I’m intrigued about the implications of the Snake Detection theory for human behavior, and, in the epilogue, I write most directly about humans.
Have you ever wondered about our ability to point for the purpose of sharing attention? My guess is probably not. But this truly is a special ability. A boy pointing up in the sky and saying, “Look! It’s a bird! It’s a plane! It’s Superman!” directs others to an object for the purpose of sharing attention. “Declarative pointing,” as this is called, is apparently unique to our species.
But why us and not any other species? What in our ancestors’ environment prompted the evolution of declarative pointing only in us?
Pointing draws our eyes closer to the target. If we want someone else to see a venomous snake barely visible in the grass, for instance, we might point to it to make it easier to find—and avoid. It turns out that we are more accurate at pointing down than up and quicker at responding when someone else points down rather than up. We also automatically look in the direction of the pointing finger—unless we purposely refuse to do so. In an environment with cryptic snakes and without the luxury of snake gaiters, these responses would seem quite helpful for reducing the frequency of deadly snakebites.
From the time our ancestors began to walk upright, the threat from snakes has come largely from the ground. But accompanying this new posture were eyes that were farther away from the ground and perhaps less effective at detecting well-camouflaged snakes. Those who happened to detect such snakes and point to share attention to them would have helped save others’ lives; those who responded most quickly and automatically would have been helped even more.

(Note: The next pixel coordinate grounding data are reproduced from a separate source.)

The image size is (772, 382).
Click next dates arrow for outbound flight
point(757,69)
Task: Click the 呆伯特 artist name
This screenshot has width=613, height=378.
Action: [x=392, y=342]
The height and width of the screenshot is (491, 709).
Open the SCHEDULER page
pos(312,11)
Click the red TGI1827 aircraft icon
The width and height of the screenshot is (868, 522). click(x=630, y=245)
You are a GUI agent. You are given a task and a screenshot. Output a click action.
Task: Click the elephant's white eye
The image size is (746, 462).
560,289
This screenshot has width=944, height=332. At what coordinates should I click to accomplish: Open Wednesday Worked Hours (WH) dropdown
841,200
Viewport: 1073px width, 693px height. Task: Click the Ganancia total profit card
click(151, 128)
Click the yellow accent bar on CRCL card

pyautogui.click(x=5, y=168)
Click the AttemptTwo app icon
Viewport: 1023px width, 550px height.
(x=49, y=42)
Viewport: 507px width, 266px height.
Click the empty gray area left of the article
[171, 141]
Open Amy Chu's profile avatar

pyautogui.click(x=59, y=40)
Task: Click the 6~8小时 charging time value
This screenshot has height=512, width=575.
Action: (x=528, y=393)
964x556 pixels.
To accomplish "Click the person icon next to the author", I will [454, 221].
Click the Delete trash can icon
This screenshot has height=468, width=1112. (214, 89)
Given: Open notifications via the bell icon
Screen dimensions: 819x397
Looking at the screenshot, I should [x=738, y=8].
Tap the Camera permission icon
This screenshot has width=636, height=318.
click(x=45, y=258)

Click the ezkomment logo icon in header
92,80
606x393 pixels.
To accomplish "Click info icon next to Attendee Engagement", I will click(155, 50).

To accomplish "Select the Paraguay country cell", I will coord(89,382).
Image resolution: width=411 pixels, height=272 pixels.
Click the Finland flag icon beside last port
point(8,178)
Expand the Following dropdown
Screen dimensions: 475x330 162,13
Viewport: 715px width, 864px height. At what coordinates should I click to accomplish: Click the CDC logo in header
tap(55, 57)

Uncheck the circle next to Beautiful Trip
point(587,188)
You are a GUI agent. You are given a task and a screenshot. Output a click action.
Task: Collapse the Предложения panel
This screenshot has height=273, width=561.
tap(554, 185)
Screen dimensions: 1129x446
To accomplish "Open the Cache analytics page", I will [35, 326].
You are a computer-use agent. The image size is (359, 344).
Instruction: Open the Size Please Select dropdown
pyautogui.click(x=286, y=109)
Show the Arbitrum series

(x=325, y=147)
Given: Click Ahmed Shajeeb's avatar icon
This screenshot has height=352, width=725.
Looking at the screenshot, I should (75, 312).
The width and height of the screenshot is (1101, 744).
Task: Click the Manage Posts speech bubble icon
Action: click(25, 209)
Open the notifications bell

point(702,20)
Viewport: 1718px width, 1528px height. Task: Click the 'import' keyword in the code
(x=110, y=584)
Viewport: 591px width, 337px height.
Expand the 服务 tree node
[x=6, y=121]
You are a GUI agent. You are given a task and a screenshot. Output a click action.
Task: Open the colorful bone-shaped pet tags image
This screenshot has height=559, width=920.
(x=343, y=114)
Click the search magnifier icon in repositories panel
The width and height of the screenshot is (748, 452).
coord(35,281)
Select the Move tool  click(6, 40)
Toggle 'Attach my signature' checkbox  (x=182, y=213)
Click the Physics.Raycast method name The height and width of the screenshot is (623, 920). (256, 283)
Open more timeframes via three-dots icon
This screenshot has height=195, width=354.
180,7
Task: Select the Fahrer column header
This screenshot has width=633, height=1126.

I link declarative pointing with social relationships. Think about this: we don’t point when we’re alone. Interestingly, declarative pointing is also closely linked with language, another skill done in a social context. For instance, the extent of infants’ involvement in declarative pointing (both their own and their mothers’) predicts the extent of vocabulary development when they become toddlers. People with autism don’t point declaratively nor do they have well developed language skills.
Gestures in general are often argued to have been a precursor to language. Is it possible that declarative pointing as a specific gesture helped facilitate the evolution of language? If so, then snakes could have led the way.
We automatically look in the direction of the pointing finger—unless we purposely refuse to do so.
If I were to be granted one wish arising from The Fruit, the Tree, and the Serpent, it would be for readers to begin to see life a little differently. Some might understand deep time and evolution better. Others might appreciate more what our wonderful brains can do. Some might realize that they have greater control over themselves than they thought. Some might learn just how close is our biological connection with other mammals. Some might replenish their awe for life and the world that supports it all. Some might even begin to like snakes more. Some might be inspired to test the predictions presented in the book. Some might combine their talents to form interdisciplinary collaborations to conduct the tests.
I would love to see the Snake Detection theory more thoroughly tested than I have been able to do. That is the only way to determine if it will have lasting scientific merit. Right now, the Snake Detection theory is just at the stage that the theory of evolution by natural selection was at the time Charles Darwin published On the Origin of Species.
We have continued to test Darwin’s theory, and each test seems to make it stronger. I don’t know if the Snake Detection theory will have similar success. I would like it to, of course. But even if it doesn’t, that’s okay. In the process of finding out, we will gain greater understanding of who we’ve been, who we are, and our place in the world, both as the world has changed over the millions of years that it’s been our home and as it changes so rapidly now.